[Quoted passage start]

In Conversation with Sehar Qazi

Photojournalist Sehar Qazi’s first assignment was to report and write on the 2014 September flood in Kashmir. Since then, her work has focused on social issues, particularly those involving facing refugees and marginalised communities. Guftugu spoke to her about her work in progress as well as the convergence of artistic and journalistic practice.

Guftugu (G): What inspired you to become a photographer?

Sehar Qazi (SQ): I think a lot about the dynamics of human emotions and felt that I could represent them best with photos. Born and brought up in a conflict zone like Kashmir, I realised that words, and later photos as well, have an immense reach and can be used to humanise stories and events. In 2014, when I completed my post-graduation, my first assignment was to report on the September 2014 floods in Kashmir. I would often carry a small notebook and a mobile with me. In 2016, when I got the opportunity to work on a photo desk, I came across the work of many photographers on a daily basis. I started looking at photos on various agencies, started following the work of photographers globally and finally decided to pick up the camera and start a new chapter in my career as a journalist.

[Quoted passage end]
[Raw data start]

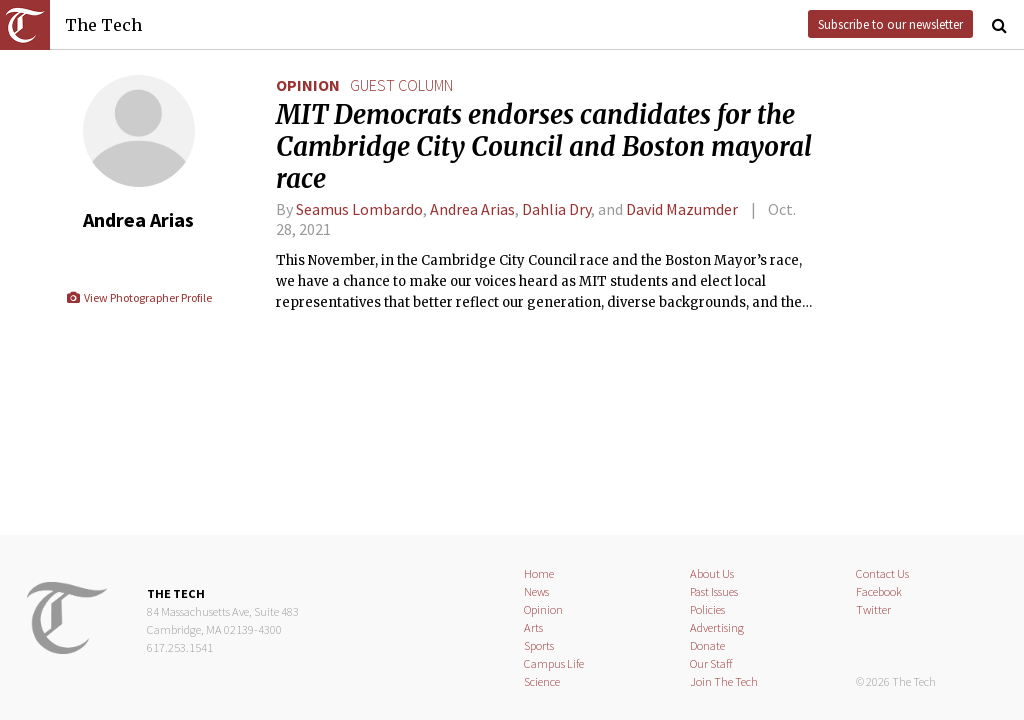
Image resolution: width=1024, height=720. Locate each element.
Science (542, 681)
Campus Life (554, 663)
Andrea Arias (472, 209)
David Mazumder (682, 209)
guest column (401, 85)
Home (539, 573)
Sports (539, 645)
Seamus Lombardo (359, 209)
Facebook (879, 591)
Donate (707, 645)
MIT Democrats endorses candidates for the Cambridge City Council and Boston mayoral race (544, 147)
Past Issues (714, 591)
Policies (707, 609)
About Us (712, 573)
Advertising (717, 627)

[Raw data end]

**Tasks to carry out:**
a – Answer these questions using the Sehar Qazi interview:
(i) What was her first assignment after her post-graduation?
(ii) In what year did she get the chance to work on a photo desk?
(iii) What two things would she often carry with her?
b – Write out the part of the Sehar Qazi interview starting at "Photojournalist Sehar Qazi’s" and ending at "and journalistic practice.".
c – Go on with the Sehar Qazi interview from where it stops.
The rows are separate material and don't relate to the Sehar Qazi interview.

**Task-by-task answers:**
a –
(i) Reporting on the September 2014 floods in Kashmir.
(ii) 2016.
(iii) A small notebook and a mobile.

b –
Photojournalist Sehar Qazi’s first assignment was to report and write on the 2014 September flood in Kashmir. Since then, her work has focused on social issues, particularly those involving facing refugees and marginalised communities. Guftugu spoke to her about her work in progress as well as the convergence of artistic and journalistic practice.

c –
A Kashmiri man stands near the concertina wires at Hazratbal, in Srinagar, Jammu and Kashmir on 7 June 2018/ Image courtesy, Sehar Qazi. This photo is part of a series of an ongoing photo project in Kashmir.  


A man soaks in a moment of quietness inside the Makhdoom Sahab shrine in Srinagar on 6 June 2018./ Image courtesy, Sehar Qazi
Taja, 85, looks out of a window in her house at Jawahar Nagar in Srinagar, Jammu and Kashmir, on 14 November 14 2014. ‘We could hear the screams of people before they drowned. When we rushed to check on our neighbours, all we could see was dust. The people living in house number 354 disappeared underwater. Living in the oldest house of the locality with a concrete plinth saved us during the floods. We stayed on the second floor for almost five days and were later rescued by our neighbours,’ says Taja./ Image courtesy Sehar Qazi. The photo is from the 2014 Kashmir floods, reported as one of the worst floods in 60 years.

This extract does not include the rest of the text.